▸ **WRITTEN REQUEST**:
Count the lines below that contain the string "light", matching case exactly. Reply with only the number.

----------------------------------------

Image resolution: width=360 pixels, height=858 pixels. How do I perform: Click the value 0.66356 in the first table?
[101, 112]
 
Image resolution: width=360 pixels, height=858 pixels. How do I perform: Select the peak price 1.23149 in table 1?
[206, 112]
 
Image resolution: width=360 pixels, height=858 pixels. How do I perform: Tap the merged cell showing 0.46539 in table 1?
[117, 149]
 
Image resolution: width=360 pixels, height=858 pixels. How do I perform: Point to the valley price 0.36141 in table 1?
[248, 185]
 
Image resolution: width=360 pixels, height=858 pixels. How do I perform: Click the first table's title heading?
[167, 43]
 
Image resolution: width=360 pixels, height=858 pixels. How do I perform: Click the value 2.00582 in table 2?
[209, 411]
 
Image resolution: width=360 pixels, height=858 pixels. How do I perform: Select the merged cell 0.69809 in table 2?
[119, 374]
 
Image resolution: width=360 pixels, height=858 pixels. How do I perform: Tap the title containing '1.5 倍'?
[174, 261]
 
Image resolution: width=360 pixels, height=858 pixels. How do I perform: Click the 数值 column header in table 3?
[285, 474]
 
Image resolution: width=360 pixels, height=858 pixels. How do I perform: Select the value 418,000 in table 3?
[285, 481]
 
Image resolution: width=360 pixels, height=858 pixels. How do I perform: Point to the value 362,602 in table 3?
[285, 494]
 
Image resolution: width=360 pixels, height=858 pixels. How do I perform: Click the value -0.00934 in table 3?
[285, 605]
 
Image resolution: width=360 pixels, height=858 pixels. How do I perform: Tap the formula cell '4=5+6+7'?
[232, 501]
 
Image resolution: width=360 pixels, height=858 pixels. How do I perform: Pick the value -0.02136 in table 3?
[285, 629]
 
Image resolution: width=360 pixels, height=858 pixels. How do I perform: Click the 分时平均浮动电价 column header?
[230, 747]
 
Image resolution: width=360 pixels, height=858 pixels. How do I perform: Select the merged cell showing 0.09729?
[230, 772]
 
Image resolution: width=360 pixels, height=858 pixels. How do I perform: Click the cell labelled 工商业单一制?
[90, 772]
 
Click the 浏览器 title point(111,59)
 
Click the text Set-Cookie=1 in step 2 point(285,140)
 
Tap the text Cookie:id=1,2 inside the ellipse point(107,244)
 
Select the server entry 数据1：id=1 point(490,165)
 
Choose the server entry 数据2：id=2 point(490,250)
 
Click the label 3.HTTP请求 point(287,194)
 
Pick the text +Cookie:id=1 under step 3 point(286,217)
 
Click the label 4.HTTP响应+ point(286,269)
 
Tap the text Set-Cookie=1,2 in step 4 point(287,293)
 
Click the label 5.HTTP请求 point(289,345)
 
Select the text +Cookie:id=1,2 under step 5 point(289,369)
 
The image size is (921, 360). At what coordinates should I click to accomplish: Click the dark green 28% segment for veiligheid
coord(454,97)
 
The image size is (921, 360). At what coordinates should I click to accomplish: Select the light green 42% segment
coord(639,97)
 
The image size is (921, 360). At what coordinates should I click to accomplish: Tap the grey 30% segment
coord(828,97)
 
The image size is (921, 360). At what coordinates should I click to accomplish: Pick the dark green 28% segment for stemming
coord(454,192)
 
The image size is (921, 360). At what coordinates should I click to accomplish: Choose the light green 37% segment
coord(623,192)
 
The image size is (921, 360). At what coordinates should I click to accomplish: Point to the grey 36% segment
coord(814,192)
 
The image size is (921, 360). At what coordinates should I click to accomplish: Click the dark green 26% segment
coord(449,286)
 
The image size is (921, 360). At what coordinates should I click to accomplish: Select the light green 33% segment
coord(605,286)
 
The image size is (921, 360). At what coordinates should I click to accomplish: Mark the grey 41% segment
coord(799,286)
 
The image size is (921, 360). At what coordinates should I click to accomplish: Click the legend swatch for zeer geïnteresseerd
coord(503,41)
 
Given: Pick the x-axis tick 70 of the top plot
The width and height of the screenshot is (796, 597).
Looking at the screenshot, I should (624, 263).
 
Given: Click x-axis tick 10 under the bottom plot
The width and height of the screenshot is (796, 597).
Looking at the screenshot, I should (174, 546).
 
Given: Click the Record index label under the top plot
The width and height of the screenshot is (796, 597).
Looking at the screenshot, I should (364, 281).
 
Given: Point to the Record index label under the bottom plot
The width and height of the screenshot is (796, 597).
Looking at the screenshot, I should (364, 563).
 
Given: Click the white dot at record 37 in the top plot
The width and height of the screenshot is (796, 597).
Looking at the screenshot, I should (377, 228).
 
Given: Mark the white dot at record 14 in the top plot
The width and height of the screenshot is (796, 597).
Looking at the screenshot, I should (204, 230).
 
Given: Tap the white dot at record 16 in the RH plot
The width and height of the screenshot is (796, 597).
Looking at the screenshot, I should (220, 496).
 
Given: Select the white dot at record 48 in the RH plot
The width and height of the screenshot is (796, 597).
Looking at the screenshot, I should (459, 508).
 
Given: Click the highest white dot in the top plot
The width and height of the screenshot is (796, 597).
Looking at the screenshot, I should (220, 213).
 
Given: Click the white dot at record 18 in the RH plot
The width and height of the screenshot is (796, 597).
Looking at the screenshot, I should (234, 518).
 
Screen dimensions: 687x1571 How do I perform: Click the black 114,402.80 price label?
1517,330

----------------------------------------

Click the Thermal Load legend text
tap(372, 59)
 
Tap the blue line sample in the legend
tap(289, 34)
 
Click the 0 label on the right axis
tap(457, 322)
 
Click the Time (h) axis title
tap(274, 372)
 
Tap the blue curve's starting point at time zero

----------------------------------------

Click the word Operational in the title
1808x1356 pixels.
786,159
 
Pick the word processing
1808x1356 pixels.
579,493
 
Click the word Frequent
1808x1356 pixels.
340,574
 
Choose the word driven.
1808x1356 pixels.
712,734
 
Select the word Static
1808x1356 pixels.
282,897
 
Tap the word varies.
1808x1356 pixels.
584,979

----------------------------------------

▸ **RESULT**:
3